Text:
-- begin --

Joint Movement for Special Status of Kashmir: Opportunists closing Ranks

 

The Gupkar II Declaration

(Joint Movement for Autonomy/special status of Kashmir: Disjoint Opportunists closing Ranks)

                                                                                                                     Lalit K Kaul

Dishonesty personified politicians in Kashmir have decided to come together to once again mislead the people of the UT of J&K to create unrest and turmoil. The political paradigm has shrunk from the autonomy/special status of J&K to that of only Kashmir. This is political chicanery at its best for, the shops exporting unrest must continue despite extant global political realities. The motivating factor may be the China-Pakistan-Turkey axis that by their utterances continues to display gross ignorance about the political dynamics as it evolved post accession of the princely state of J&K to the Union of India. The political credentials and sense of responsibility of the votaries of autonomy/ special status are well known, but restatement may help in putting their game plan in right perspective.

-- end --

Data section:
-- begin --

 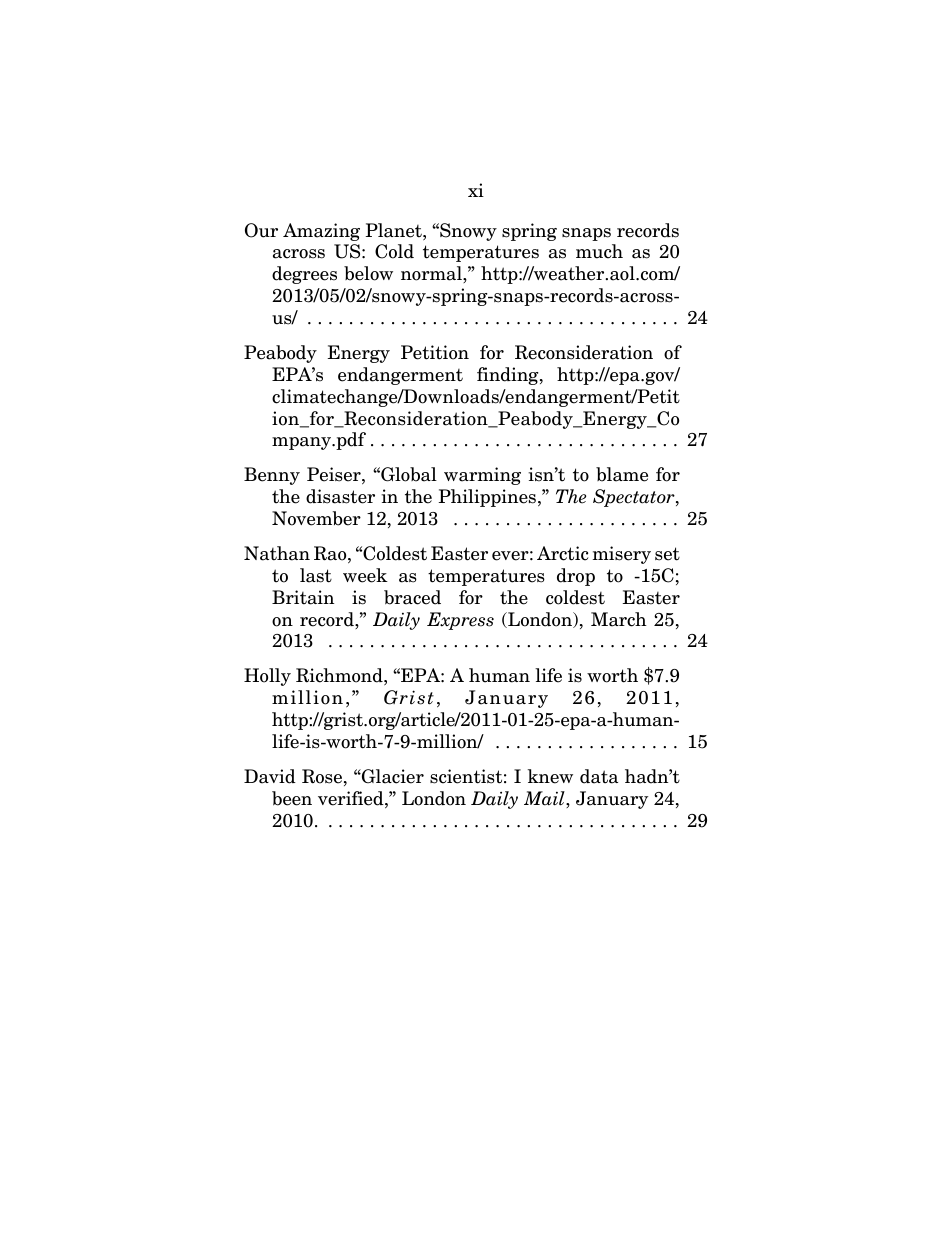 What do you see at coordinates (550, 776) in the document?
I see `knew` at bounding box center [550, 776].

-- end --

Tasks and exercises:
[1] According to the article on the Gupkar II Declaration, to what has the political paradigm shrunk?
[2] In the article on the Gupkar II Declaration, why does the author call the narrowing of the demand to Kashmir alone "political chicanery at its best"?
[3] Go on with the article on the Gupkar II Declaration from the point where it stops.

Outputs by task:
[1] It has shrunk from the autonomy/special status of J&K to that of only Kashmir.

[2] The author says the shops exporting unrest must continue despite extant global political realities. The narrowed demand is presented as a way to keep that unrest going.

[3]
1.        The tallest among them ran away to play golf in London at the time when the state, he and his father had misruled for decades, had plunged into total chaos, disorder and communal frenzy only to rise up in arms against the mighty Indian State; the programmed robots (freedom fighters/ jihadis) from across the border (natives and foreigners) including the mentally sick Nation State of Pakistan had no idea about the resoluteness of their joint adversary labeled as illegal occupant of the J&K much to the chagrin (embarrassment) of recorded history.

2.       The lady who (along with her father) was promoted as the symbol of Kashmiriat by the late Prime Minister, Sri A B Vajpayee, even though her father was directly involved in communal riots in 1988/89 and then in getting his daughter kidnapped, went on to become the Member of Parliament only to create ruckus in the Lok Sabha, screaming and running from one end to another while declaring herself to be “Bhagat Singh’ of Kashmir! The same lady as the Chief Minister of J&K on a daily basis kept praising the “maut ka Saudagar” Prime Minister for the way he had been conducting his official business. The lady joined hands with “communal” BJP to form the government as had others by being a constituent of NDA government at the Center.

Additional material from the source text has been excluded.